Categorized | Sports

Lady Trojan senior picks time on court over D-I red shirt

By Thomas Sellers Jr.

Glenda Garner Southwest LogoThe Garner name has been relevant to Millington Trojan Athletics for several years.
From coaching to playing, the family has contributed to the success of the black and gold. The latest has been Glenda Garner. From being named All-District in Class 2A and 3A in basketball, Glenda has established herself as one of the best Lady Trojan post players in recent history.
With Division I and four-year college offers on the table, Garner made a decision last month to sign with the Southwest Tennessee Lady Saluqis and veteran Head Coach Andrea Martre.
“My decision of going to Southwest was for me to get better,” Garner said. “I felt like D-I schools wanted to sit me on the bench instead of taking the time out to coach me and improve me as player. I felt like I didn’t want to sit out. I want to keep on playing in order to get better. I think it’s a great choice for Glenda.”
Marte made a vow at Garner’s signing ceremony last month in the Millington Central High School Library to make her a better player.
“By November you won’t recognize Glenda,” she said. “If she commits to the program and the process of getting better, I guarantee you will see a brand new Glenda. She has so much potential and we have a need for her in the post.”
For 20 seasons, Martre has led the Lady Saluqis to more than 300 victories and guided numerous players to the next level including the WNBA’s Ashley Shields.
Some of Marte’s other notable players over the years were All-Americans Myquita Mackey, Amie Williams, Candace Rucker, Starkitsha Luellen, Kiana James and Shields; Academic All-American Torre Thomas and former Lady Trojan great Michelle Malone.
Garner adds her name to a recent list of Millington Lady Trojans to reach the next level like Michelle Malone, who played for Martre in the mid 2000s.
Garner’s older brother Tyrell was a standout for Millington Football at running back and linebacker in the late 2000s.  Tyrell along aside parents Glen and Brenda watched Glenda shine on the hardwood for four seasons.
“I’ve seen her come a long way,” Glen said. “At one point she really couldn’t dribble a basketball down the floor.
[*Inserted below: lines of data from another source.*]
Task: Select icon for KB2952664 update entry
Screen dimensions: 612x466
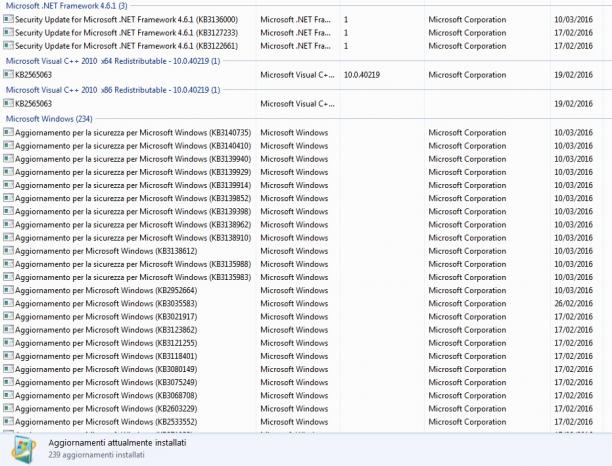Action: click(8, 290)
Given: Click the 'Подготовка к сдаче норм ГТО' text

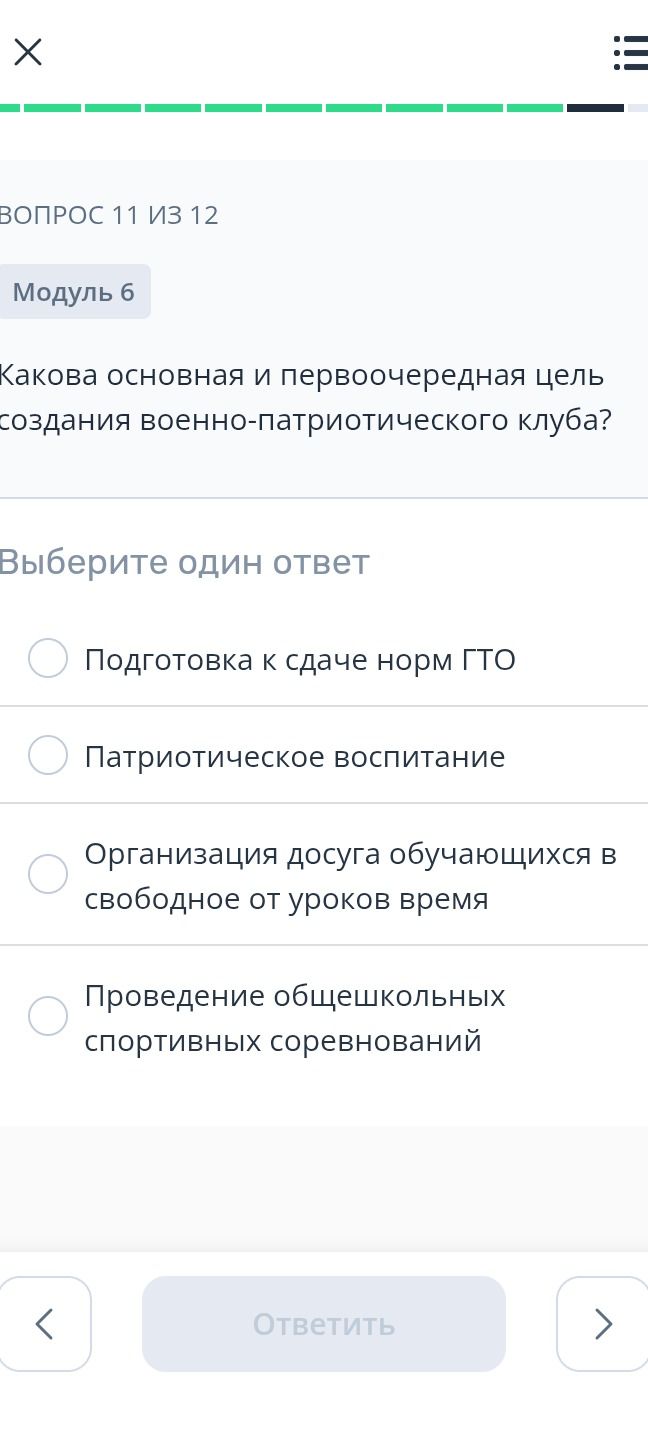Looking at the screenshot, I should (x=300, y=660).
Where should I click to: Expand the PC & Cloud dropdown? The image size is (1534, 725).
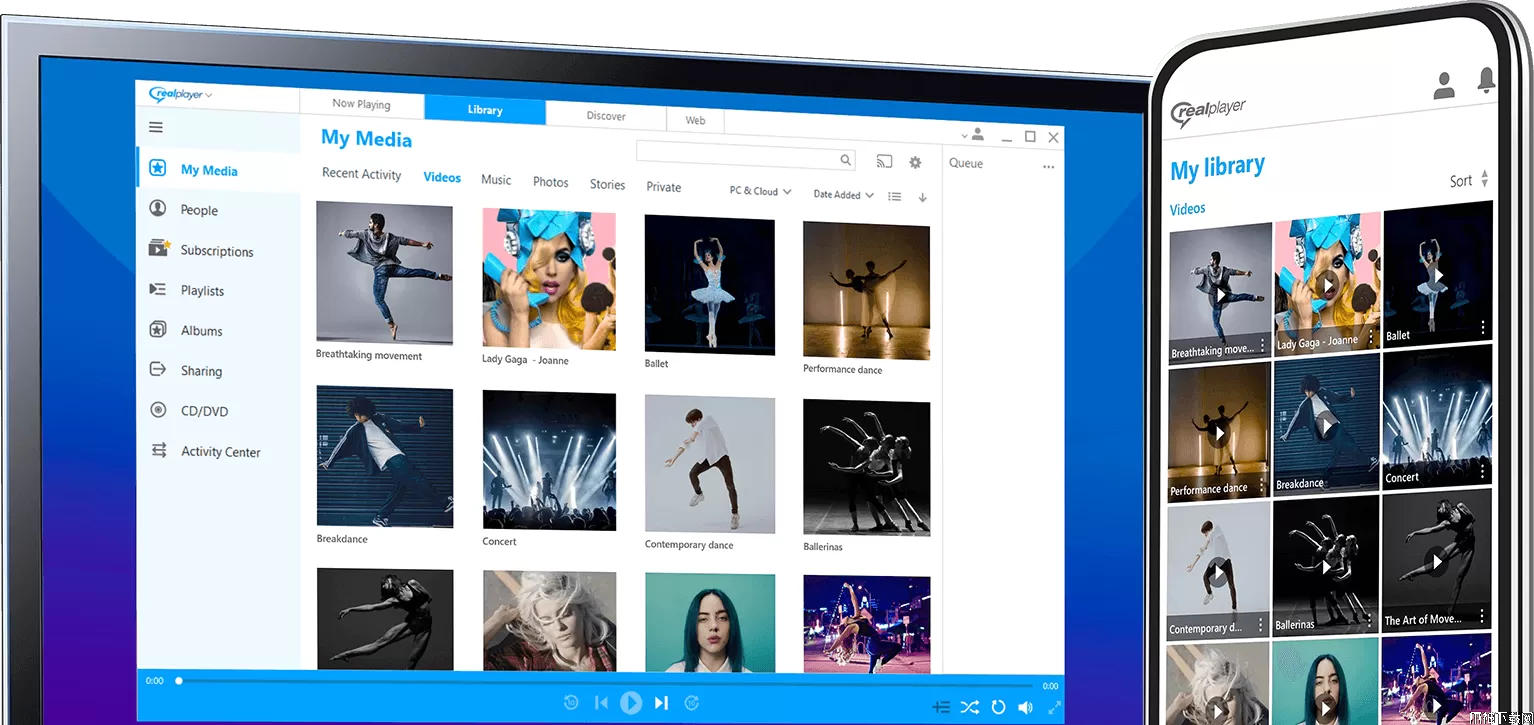pos(760,191)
Hopefully she will definitely make it to the next level. It’s going to take hard work and her being smart. She must keep those grades up.”
Brenda said coaches like Lady Trojan Head Coach Bruce Marshall and drills with big brother Tyrell helped Glenda progress in basketball.
“She couldn’t really dribble at first,” she recalled. “Then we took her to a summer camp. So she has become strong in a lot of way. She’s become a strong leader.”
Marshall said the raw talent of Glenda transformed into a skilled player who became a leader off the court.
“She’s really matured a lot as a player and a person on the court,” he said. “She was pretty emotional as a freshman and sophomore. Starting in her junior year, she started to take on more positive leadership. She tried to be as good of a teammate as she could be while still trying to help us be as successful.
“When we run some stuff for her late in a ball game, she would come through for us a lot of the time,” Marshall continued. “But even Steph Curry doesn’t always come through. Even though folks thinks he does. She was not afraid to take the big shot. That says a lot about her as a player, not to be afraid to step up to be that player.”
Marshall said under the guidance of Martre, if Garner applies herself like she has in the past, she will reach the next level.
“Playing for Coach Martre at Southwest, she will continue to help her grow as a player and as a person,” he said. “To were she’ll have an opportunity after her two years are up there to go on and play at another university. She’ll have some choices.”
Garner said her recent choice was made to open more doors for herself down the line.
“I feel like they have time for me,” she said. “It’s not a player they can just get off the bench. They need a player and I’m there to be that player for her.”
With her signing to Southwest, Glenda has cemented her legacy in the family and in the forklore of Millington Girls’ Basketball.
“It feels like a weight has been lifted,” Glenda concluded. “Playing with them past great players and seeing some of them play I always wanted to be like them. For me to be up there with them, I feel it is like a blessing.”